After her cancer surgery and a third miscarriage, Ms. DeSpain and her husband were surprised and excited when in late 2021 she again became pregnant.

The first trimester seemed blissfully uneventful. As the weeks passed, Finley’s heart started to beat.

But the 16-week ultrasound signaled a turning point. The sonographer was too quiet.

“This is really bad, isn’t it?” Ms. DeSpain asked her sonographer.

The doctors told her he wouldn’t survive. Finley had no heart chambers. His heart couldn’t pump blood properly. He was missing one kidney, and his brain was split in the back. With almost no amniotic fluid, her doctor said he would likely die in utero, crushed to death without support from the protective liquid.

She fought for him anyway. She sought specialty care, followed bed rest orders, and traveled 3 hours to Houston to enroll in a clinical trial.

But every road was a dead end.

Ultimately, testing revealed Finley had triploidy, and all lines led to one point.

“There were too many things wrong, too much wrong for them to fix,” says Ms. DeSpain, recalling the news from her doctor in Houston. “I was in shock. My husband was just sitting with his hands flat on the table, staring at nothing, shaking a little bit.”

However, Finley still had a heartbeat, making an abortion after 6 weeks a felony in Texas. Even a compassionate induction was now out of the question unless her death was imminent.

Ms. DeSpain called the abortion clinic in Albuquerque and made an appointment. She would have to wait 2 weeks because of an influx of pregnant patients coming from Texas.

She welcomed the wait … just in case she changed her mind.

“At that point I wanted to carry him as far as I could,” she says.

For those 2 weeks, Ms. DeSpain remained on bed rest. She cried all day every day. She worried that Finley was experiencing pain.

Through this process, her doctor’s support helped keep her grounded.

“She cried with us in her office and said, ‘I wish that you didn’t have to go, but I think you’re doing the right thing, doing what keeps you safest,’ “ Ms. DeSpain recalls.

Ms. DeSpain declined to share the name of her doctor out of fear that even expressing compassion for a patient’s safety could put the physician in legal jeopardy and provoke harassment.

That fear is warranted. Some doctors will be forced to choose between doing what is legal – even though the law is vague – and doing what is right for patients, says law professor Jamie Abrams, who was recently diagnosed with breast cancer.

To live in a world where there’s talk of criminalizing doctors for taking care of their patients, where there’s “this national movement to position some women to be shunned and exiled for seeking care that’s right for them, their health, and might save their life is staggering and beyond comprehension,” says Ms. Abrams, professor of law at the American University Washington College of Law.

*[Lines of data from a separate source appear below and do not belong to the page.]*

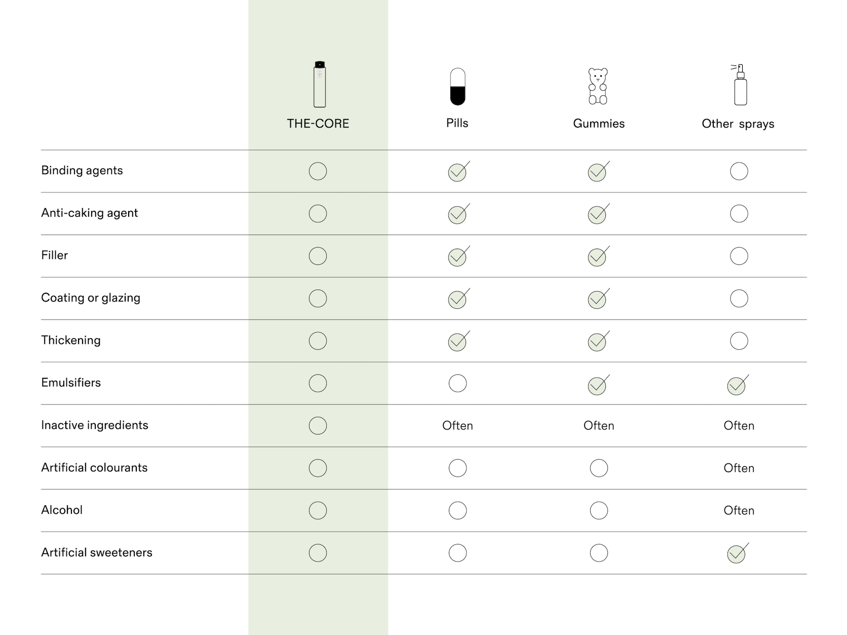Click the Other sprays bottle icon
The image size is (847, 635).
(740, 85)
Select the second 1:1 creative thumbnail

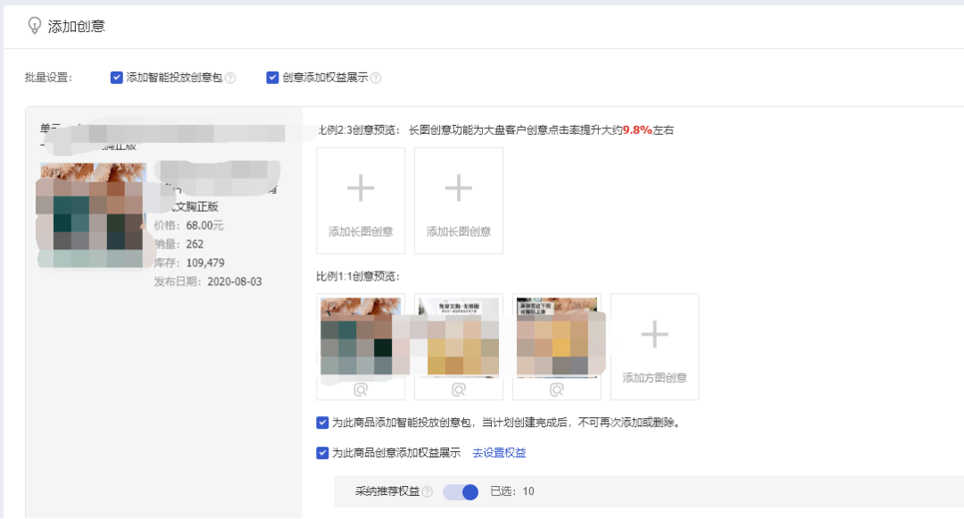coord(459,335)
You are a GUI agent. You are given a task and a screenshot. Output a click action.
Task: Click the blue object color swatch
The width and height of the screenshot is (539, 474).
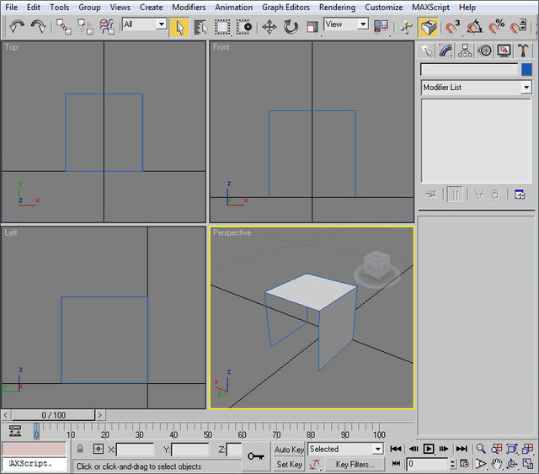click(526, 70)
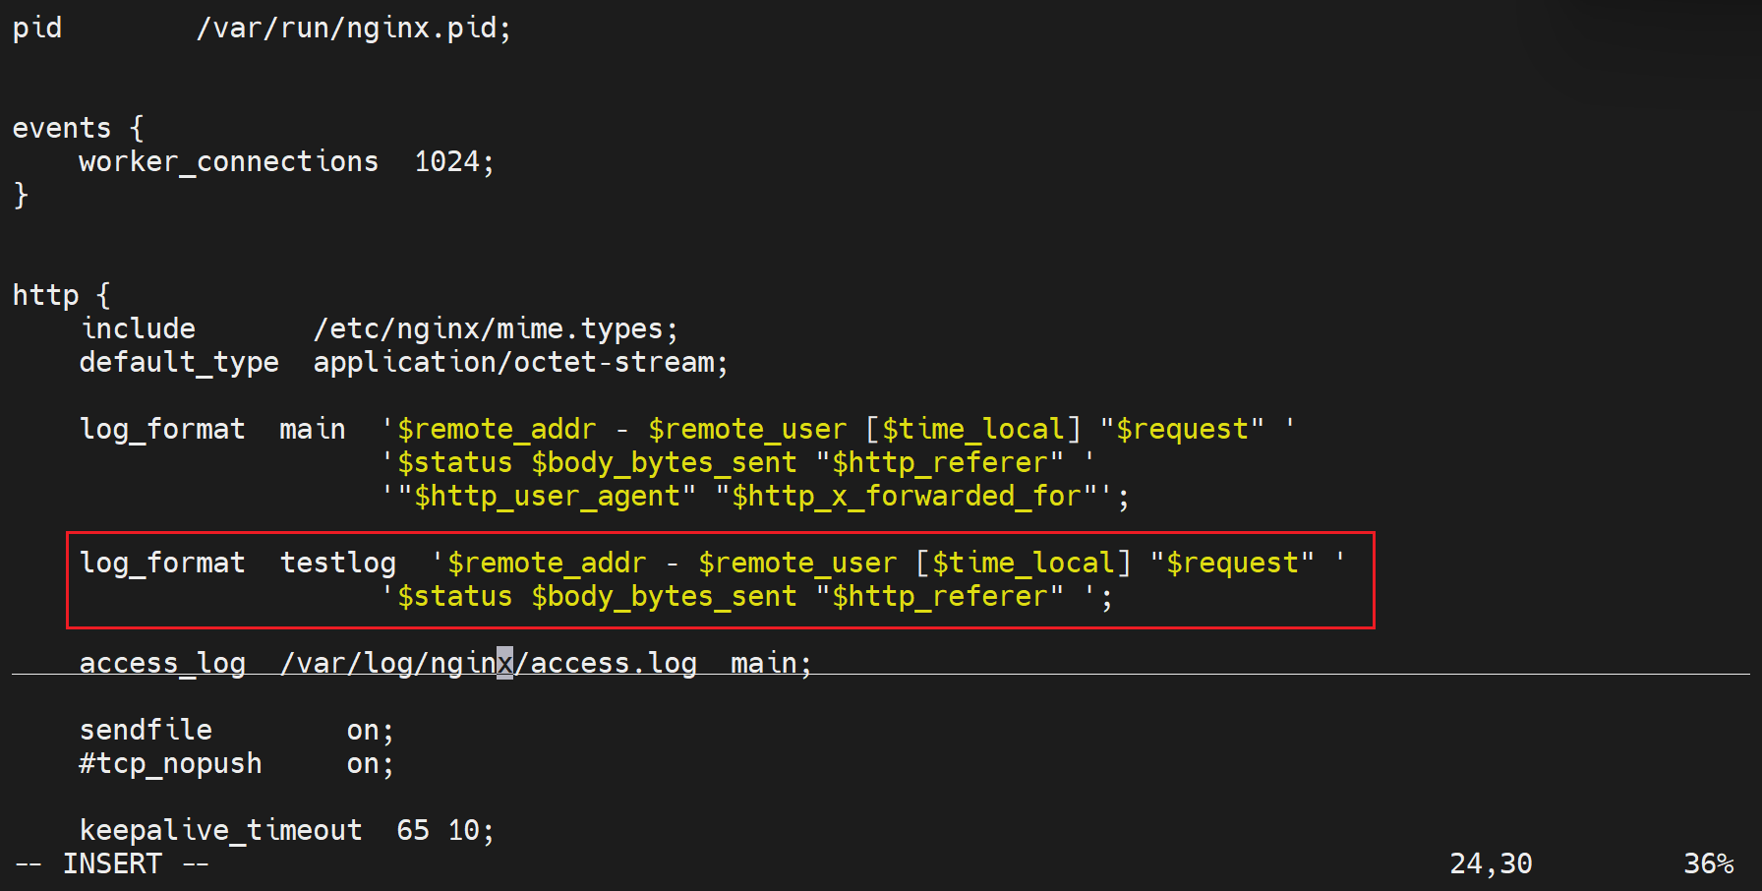1762x891 pixels.
Task: Click the access_log directive keyword
Action: point(162,663)
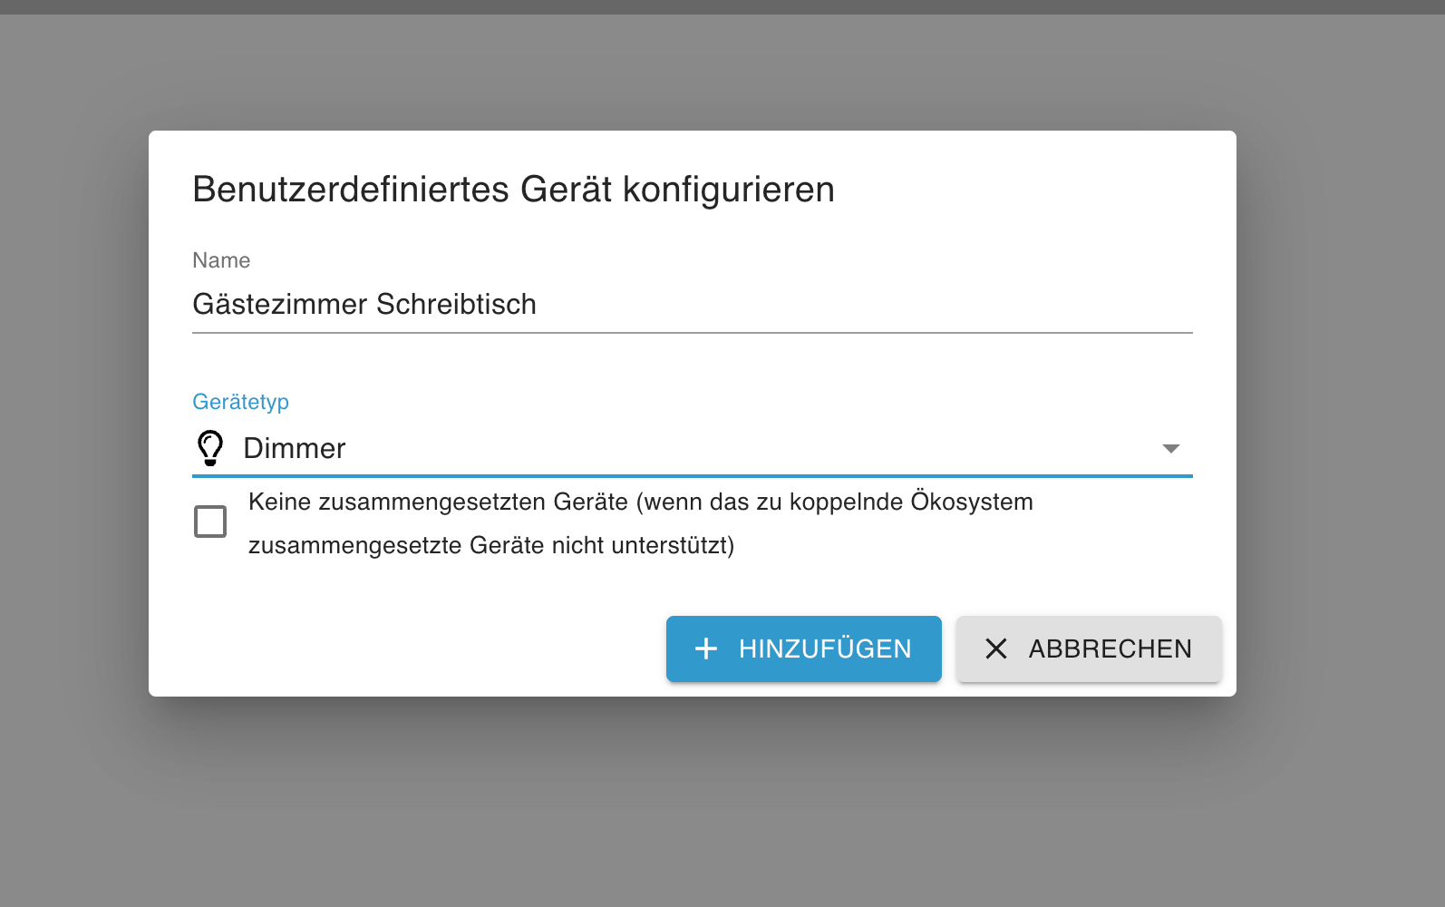
Task: Click the dark strip at the window top
Action: click(x=723, y=6)
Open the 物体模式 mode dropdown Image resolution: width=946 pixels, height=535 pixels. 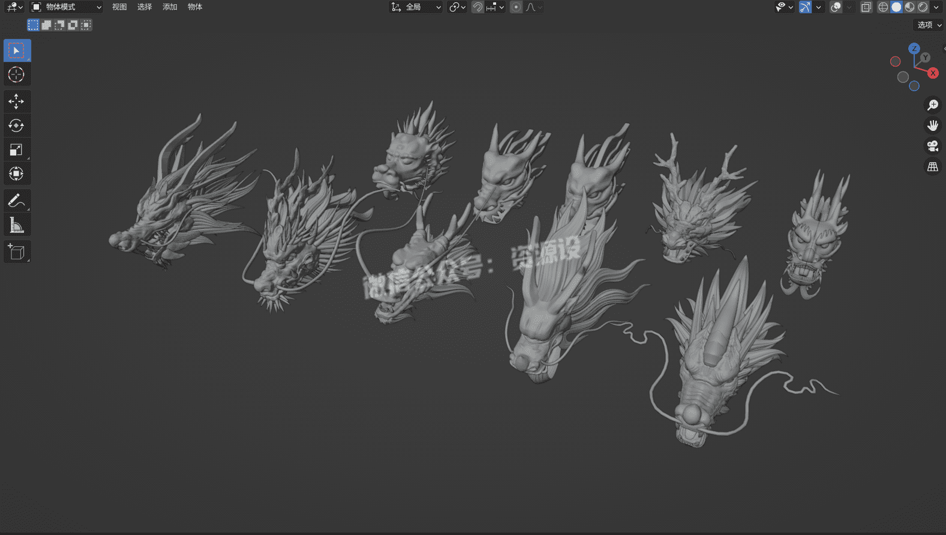click(67, 7)
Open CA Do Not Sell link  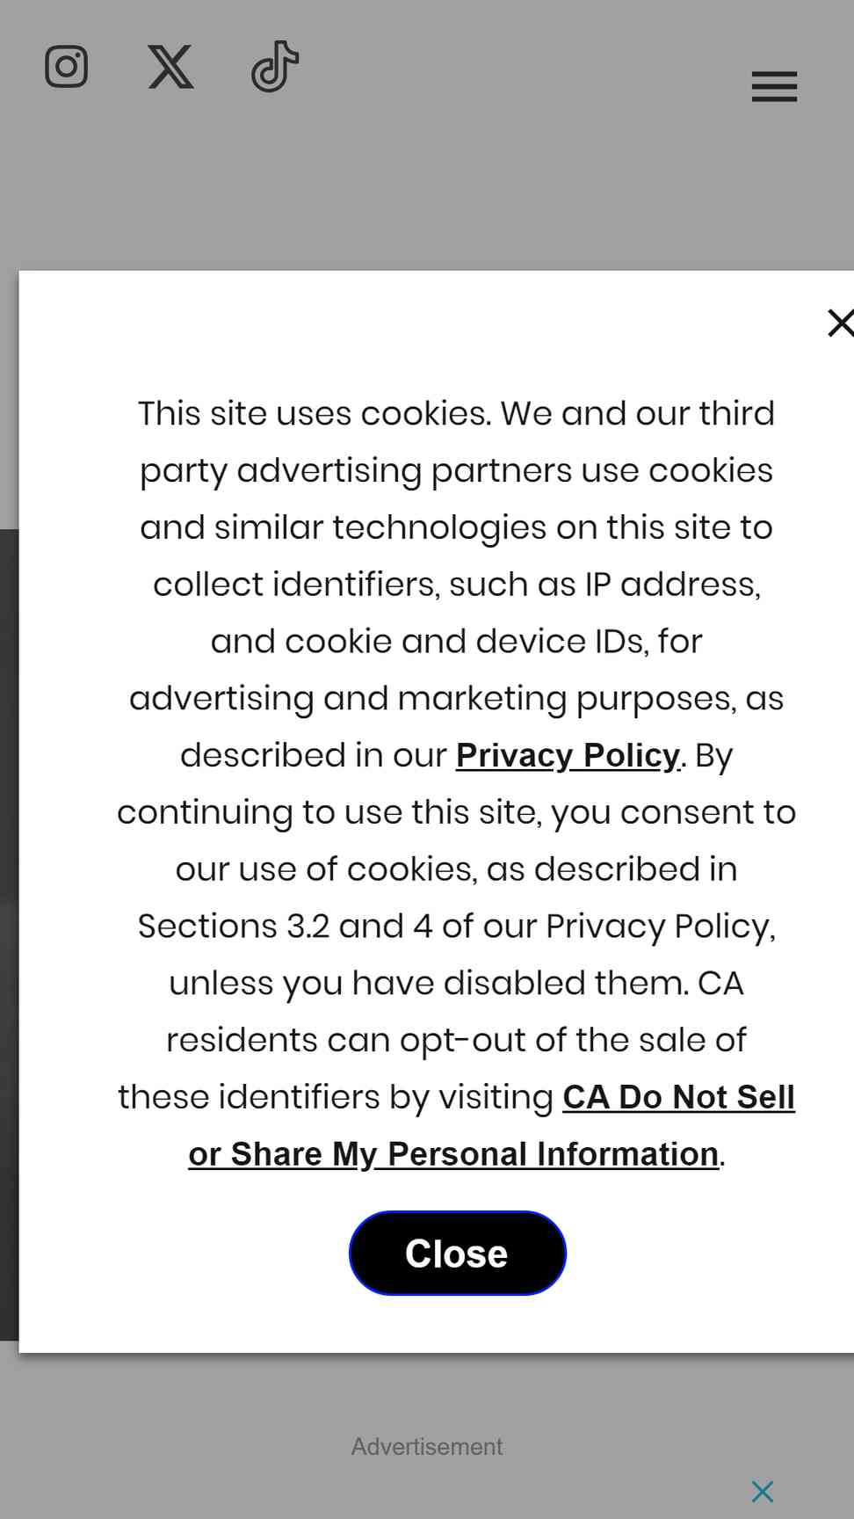pos(678,1097)
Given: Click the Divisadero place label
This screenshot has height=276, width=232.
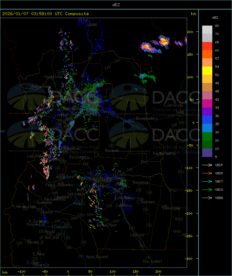Looking at the screenshot, I should pos(79,157).
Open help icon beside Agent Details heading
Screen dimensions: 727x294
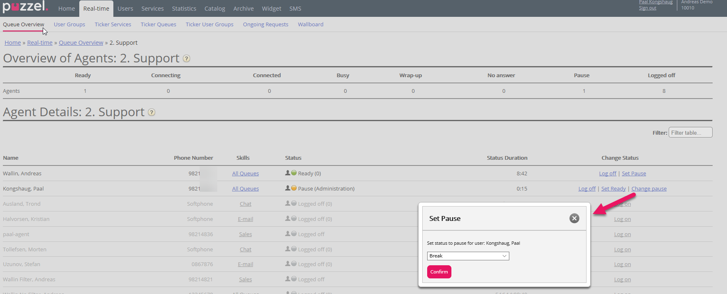coord(152,113)
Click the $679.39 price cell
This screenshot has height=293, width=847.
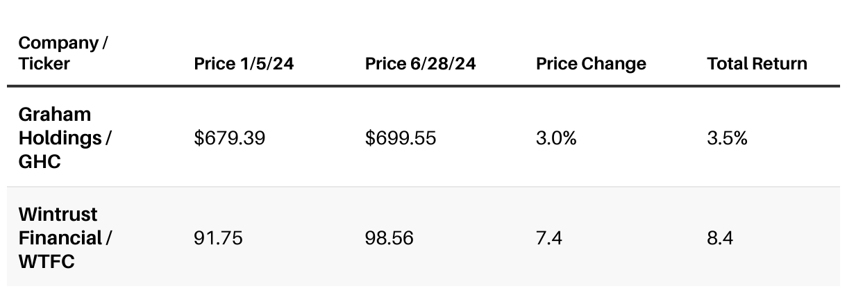point(230,138)

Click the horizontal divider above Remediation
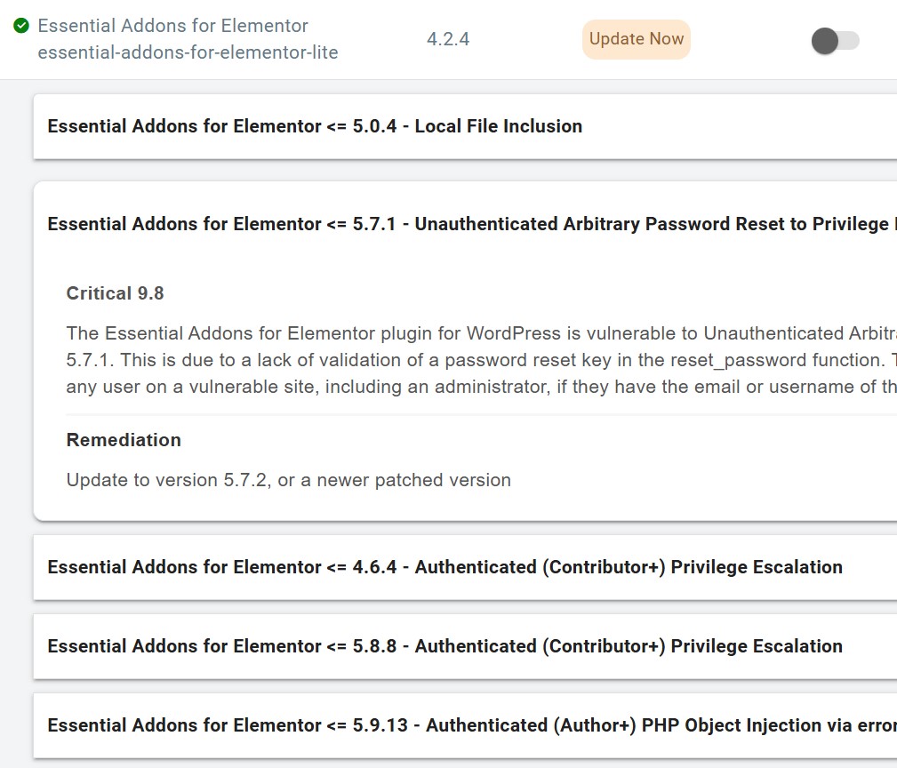(x=481, y=414)
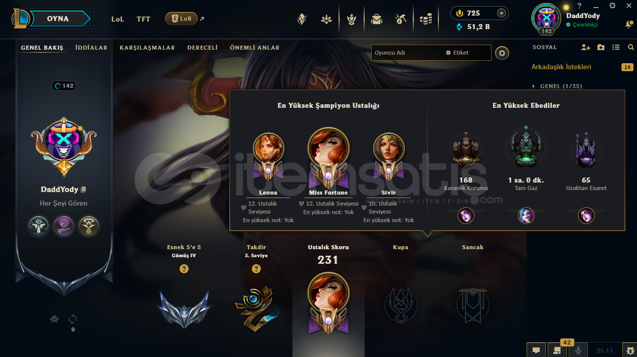637x357 pixels.
Task: Open the DERECELİ tab
Action: (203, 48)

Ms. Abrams, who was diagnosed with hormone receptor–positive invasive breast cancer the same day she read the leaked Supreme Court draft on the decision to end of Roe v. Wade, said that “overnight, I became a person who would need an abortion if I became pregnant, because my treatment would compromise a healthy birth or delay necessary cancer care.” Ms. Abrams was also told she could no longer use hormonal contraception.

Dr. Harris’s advice to clinicians is to try to do what they feel is best for patients, including referring them to centers that have legal resources and protections regarding abortions.

Dr. Mims agrees and recommends that doctors reach out to those with more resources and legal backing for support. “I would advise doctors in [states with restrictive laws] to familiarize themselves with available resources and organizations taking action to deal with questionable cases,” Dr. Mims says.